Data entries
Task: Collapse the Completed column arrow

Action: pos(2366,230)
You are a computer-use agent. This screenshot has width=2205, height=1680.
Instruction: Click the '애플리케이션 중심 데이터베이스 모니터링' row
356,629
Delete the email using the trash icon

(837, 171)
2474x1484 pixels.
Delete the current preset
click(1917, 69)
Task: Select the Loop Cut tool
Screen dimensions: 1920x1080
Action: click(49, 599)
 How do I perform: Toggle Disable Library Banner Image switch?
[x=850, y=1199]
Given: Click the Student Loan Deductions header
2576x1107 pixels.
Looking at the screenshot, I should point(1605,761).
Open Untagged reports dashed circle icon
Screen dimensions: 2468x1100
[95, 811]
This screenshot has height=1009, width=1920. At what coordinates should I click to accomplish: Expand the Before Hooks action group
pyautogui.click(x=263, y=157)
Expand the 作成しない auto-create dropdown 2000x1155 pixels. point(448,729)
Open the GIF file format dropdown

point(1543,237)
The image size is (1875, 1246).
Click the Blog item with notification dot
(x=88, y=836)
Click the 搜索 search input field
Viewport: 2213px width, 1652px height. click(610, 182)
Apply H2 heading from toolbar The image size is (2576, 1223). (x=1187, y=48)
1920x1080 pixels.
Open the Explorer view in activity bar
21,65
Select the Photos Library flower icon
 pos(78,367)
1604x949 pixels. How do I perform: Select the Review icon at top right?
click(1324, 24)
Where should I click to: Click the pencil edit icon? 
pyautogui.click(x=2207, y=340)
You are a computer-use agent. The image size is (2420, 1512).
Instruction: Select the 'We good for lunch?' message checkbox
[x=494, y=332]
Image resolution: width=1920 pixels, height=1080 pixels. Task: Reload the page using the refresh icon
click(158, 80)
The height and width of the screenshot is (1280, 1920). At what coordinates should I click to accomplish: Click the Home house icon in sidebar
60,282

Prompt:
Quote the records above exactly, from the first line through the line containing "Apply H2 heading", and nothing more.

Response below:
Task: Collapse the Completed column arrow

Action: pos(2366,230)
You are a computer-use agent. This screenshot has width=2205, height=1680.
Instruction: Click the '애플리케이션 중심 데이터베이스 모니터링' row
356,629
Delete the email using the trash icon

(837, 171)
2474x1484 pixels.
Delete the current preset
click(1917, 69)
Task: Select the Loop Cut tool
Screen dimensions: 1920x1080
Action: click(49, 599)
 How do I perform: Toggle Disable Library Banner Image switch?
[x=850, y=1199]
Given: Click the Student Loan Deductions header
2576x1107 pixels.
Looking at the screenshot, I should point(1605,761).
Open Untagged reports dashed circle icon
Screen dimensions: 2468x1100
[95, 811]
This screenshot has height=1009, width=1920. At what coordinates should I click to accomplish: Expand the Before Hooks action group
pyautogui.click(x=263, y=157)
Expand the 作成しない auto-create dropdown 2000x1155 pixels. point(448,729)
Open the GIF file format dropdown

point(1543,237)
The image size is (1875, 1246).
Click the Blog item with notification dot
(x=88, y=836)
Click the 搜索 search input field
Viewport: 2213px width, 1652px height. click(610, 182)
Apply H2 heading from toolbar The image size is (2576, 1223). (x=1187, y=48)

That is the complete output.